> **Data extracts**
▼

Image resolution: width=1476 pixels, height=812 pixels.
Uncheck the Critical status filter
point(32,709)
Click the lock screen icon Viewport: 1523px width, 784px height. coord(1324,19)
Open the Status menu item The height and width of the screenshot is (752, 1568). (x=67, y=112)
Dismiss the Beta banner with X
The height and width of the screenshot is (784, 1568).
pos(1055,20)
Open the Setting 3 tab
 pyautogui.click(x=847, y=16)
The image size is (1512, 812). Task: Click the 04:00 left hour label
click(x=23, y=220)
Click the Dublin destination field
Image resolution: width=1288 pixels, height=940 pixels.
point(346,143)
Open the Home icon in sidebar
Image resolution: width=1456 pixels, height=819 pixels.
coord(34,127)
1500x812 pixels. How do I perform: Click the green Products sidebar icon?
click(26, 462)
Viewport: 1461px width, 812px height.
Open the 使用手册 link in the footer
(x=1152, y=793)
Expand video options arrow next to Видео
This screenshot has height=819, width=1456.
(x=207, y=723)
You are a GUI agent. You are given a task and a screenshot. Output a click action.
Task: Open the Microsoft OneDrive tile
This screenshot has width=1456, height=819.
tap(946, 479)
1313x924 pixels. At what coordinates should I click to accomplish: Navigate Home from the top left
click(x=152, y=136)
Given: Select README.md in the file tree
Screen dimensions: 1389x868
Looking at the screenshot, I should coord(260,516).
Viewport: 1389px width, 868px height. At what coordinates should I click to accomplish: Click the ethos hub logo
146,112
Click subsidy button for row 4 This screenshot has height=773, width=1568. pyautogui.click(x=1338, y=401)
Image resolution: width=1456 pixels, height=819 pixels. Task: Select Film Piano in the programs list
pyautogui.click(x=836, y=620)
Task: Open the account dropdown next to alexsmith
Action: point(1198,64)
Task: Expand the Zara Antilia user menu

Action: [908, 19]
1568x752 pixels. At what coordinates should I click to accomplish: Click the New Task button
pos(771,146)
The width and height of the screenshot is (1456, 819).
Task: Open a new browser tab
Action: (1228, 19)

▲

The result should consist solely of the lines from the one that contains "You are a GUI" to the last line of the records above, reproduced exactly.

You are a GUI agent. You are given a task and a screenshot. Output a click action.
Task: Open the Microsoft OneDrive tile
This screenshot has width=1456, height=819.
tap(946, 479)
1313x924 pixels. At what coordinates should I click to accomplish: Navigate Home from the top left
click(x=152, y=136)
Given: Select README.md in the file tree
Screen dimensions: 1389x868
Looking at the screenshot, I should coord(260,516).
Viewport: 1389px width, 868px height. At what coordinates should I click to accomplish: Click the ethos hub logo
146,112
Click subsidy button for row 4 This screenshot has height=773, width=1568. pyautogui.click(x=1338, y=401)
Image resolution: width=1456 pixels, height=819 pixels. Task: Select Film Piano in the programs list
pyautogui.click(x=836, y=620)
Task: Open the account dropdown next to alexsmith
Action: point(1198,64)
Task: Expand the Zara Antilia user menu

Action: [908, 19]
1568x752 pixels. At what coordinates should I click to accomplish: Click the New Task button
pos(771,146)
The width and height of the screenshot is (1456, 819).
Task: Open a new browser tab
Action: (1228, 19)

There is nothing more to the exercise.